Figure 8. Mechanism of HMME@Lipo-PMB to improve antimicrobial photodynamic treatment. Reproduced with permission from the reference [].
Swagatika Panda and colleagues developed and characterized nanoliposomal improved Toluidine Blue O (NLITBO) as a possible antibacterial agent against Streptococcus mutans, a main cause of dental caries []. The thin-film hydration technique produced improved Toluidine Blue O (ITBO), which was synthesized and encapsulated in nanoliposomes (NL). Characterizing the resultant NLITBO, it showed a polydispersity index of 0.57, a vesicle size of 123.52 nm, a zeta potential of −39.54 mV, 9.3% drug loading, 84.4% loading efficiency, and a 73.5% yield. 79.81% ITBO from NLITBO was shown to be continuously released in vitro drug release experiments throughout 24 h. Assessed by zone of inhibition (ZOI) and minimum inhibitory concentration (MIC), NLITBO showed substantial antibacterial efficacy, equivalent to 2% chlorhexidine gluconate, even in the absence of light activation. Determined to be 0.6 μg/mL, the MIC of NLITBO as a photosensitizer with red light (650 nm, 0.1 W/cm2, 9–9.1 J/cm2, 90 s) was calculated.

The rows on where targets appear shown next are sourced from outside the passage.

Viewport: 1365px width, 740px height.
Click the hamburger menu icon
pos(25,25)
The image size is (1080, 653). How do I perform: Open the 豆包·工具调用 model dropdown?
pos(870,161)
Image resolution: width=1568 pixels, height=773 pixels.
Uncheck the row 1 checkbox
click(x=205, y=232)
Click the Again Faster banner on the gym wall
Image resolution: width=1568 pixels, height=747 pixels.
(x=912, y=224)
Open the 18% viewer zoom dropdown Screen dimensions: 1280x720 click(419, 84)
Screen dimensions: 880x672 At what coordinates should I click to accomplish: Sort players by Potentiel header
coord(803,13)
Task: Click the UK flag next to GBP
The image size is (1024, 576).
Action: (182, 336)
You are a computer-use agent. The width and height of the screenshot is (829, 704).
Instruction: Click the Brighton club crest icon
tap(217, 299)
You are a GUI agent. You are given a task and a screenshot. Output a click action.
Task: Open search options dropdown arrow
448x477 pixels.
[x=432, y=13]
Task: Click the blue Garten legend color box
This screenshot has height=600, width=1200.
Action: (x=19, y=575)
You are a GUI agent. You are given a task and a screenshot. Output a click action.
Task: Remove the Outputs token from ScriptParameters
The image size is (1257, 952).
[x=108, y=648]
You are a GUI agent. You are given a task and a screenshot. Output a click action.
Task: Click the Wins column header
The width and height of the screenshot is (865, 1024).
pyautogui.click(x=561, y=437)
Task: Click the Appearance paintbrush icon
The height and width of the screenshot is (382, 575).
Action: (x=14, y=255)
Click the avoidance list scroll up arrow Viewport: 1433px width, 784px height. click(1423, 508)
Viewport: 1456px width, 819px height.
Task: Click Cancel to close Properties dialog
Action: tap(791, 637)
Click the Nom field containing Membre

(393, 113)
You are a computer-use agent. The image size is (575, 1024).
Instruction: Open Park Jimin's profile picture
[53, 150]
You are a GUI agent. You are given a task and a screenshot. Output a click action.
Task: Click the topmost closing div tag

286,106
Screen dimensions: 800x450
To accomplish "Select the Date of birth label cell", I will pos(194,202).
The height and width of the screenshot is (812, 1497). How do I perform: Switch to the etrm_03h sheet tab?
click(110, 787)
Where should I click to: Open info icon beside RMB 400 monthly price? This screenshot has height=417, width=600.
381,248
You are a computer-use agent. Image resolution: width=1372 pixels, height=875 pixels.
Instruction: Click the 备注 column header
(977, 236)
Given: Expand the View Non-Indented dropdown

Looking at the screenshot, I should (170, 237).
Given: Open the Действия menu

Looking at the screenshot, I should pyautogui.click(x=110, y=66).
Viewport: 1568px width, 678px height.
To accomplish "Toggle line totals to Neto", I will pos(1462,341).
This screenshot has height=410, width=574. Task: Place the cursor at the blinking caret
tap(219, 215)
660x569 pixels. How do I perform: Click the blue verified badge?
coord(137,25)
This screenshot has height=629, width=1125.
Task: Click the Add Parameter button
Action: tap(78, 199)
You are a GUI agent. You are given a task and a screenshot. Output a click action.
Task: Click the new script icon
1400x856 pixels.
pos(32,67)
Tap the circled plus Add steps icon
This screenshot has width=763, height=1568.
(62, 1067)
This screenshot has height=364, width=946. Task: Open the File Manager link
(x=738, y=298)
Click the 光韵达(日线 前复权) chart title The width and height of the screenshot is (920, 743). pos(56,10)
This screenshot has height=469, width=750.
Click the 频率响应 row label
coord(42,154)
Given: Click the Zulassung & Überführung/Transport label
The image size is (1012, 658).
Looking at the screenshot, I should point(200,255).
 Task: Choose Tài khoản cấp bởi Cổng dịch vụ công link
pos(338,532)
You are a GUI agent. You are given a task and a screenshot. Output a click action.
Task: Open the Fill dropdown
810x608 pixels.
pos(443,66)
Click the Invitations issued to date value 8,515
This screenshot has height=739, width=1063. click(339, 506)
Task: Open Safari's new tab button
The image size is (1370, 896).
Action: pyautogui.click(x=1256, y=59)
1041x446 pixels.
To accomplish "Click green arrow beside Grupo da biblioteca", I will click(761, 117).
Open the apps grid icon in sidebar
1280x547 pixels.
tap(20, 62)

These results imply that NLITBO, with its improved stability, cellular absorption, and possible synergistic effects from the nanoliposome carrier, presents promise as a successful substitute for addressing Streptococcus mutans infection in dental healthcare. The impressively low MIC of 0.6 μg/mL for NLITBO represents a significant increase in photodynamic efficacy compared to the free, unencapsulated ITBO dye (MIC approx 2.5 μg/mL), clearly demonstrating the enhanced cellular absorption and delivery benefit provided by the nanoliposomal carrier. Supporting earlier studies on the advantages of nanoliposomal encapsulation for antimicrobial photodynamic therapy and the use of TBO in combination with other agents to combat bacterial infections, the study emphasizes the need for ITBO purity and delivery system in enhancing its efficacy as a photosensitizer. Effective clinical application depends on the continuous release of ITBO from NLITBO, which therefore points to the possibility for extended therapeutic benefits. By optimizing light parameters and employing clinical strains of S. mutans, more relevant to clinical settings, the study also addressed the variability in TBO concentration found in earlier studies.

4. Combination Therapies

Using phthalocyanine-modified chitosan (Pc-CS) and nano-silver-doped Pc-CS@Ag as photodynamic antibacterial agents against both Gram-positive and Gram-negative bacteria, as shown in Figure 9, including drug-resistant strains, Wenqing Lai and colleagues produced and assessed. With EC90 values of 3.12–6.25 µg/mL, Pc-CS and Pc-CS@Ag efficiently inactivated bacteria, showing broad-spectrum antibacterial action []. In BALB/c mice, the materials clearly stimulated wound healing, showed concentration- and light intensity-dependent photodynamic action, and had a noticeable post-antibiotic effect (PAE). Confirmed was the formation of singlet oxygen and the destruction of bacterial cell walls induced by the ingredients, resulting in cell mortality. Compared to Pc-CS by itself, the nano-silver doping greatly raised antibacterial activity. Especially against drug-resistant bacteria, the research emphasizes the possibilities of these photosensitive materials as substitutes for antibiotics. The observation of singlet oxygen formation utilizing DPBF, the proof of bacterial death effectiveness, and the imaging of bacterial morphological alterations corroborate the research. The PAE results and in vivo wound healing data confirm the materials’ efficacy even more. Building on knowledge of photodynamic treatment mechanisms and silver nanoparticle antibacterial qualities, the study shows their combined benefit in this regard.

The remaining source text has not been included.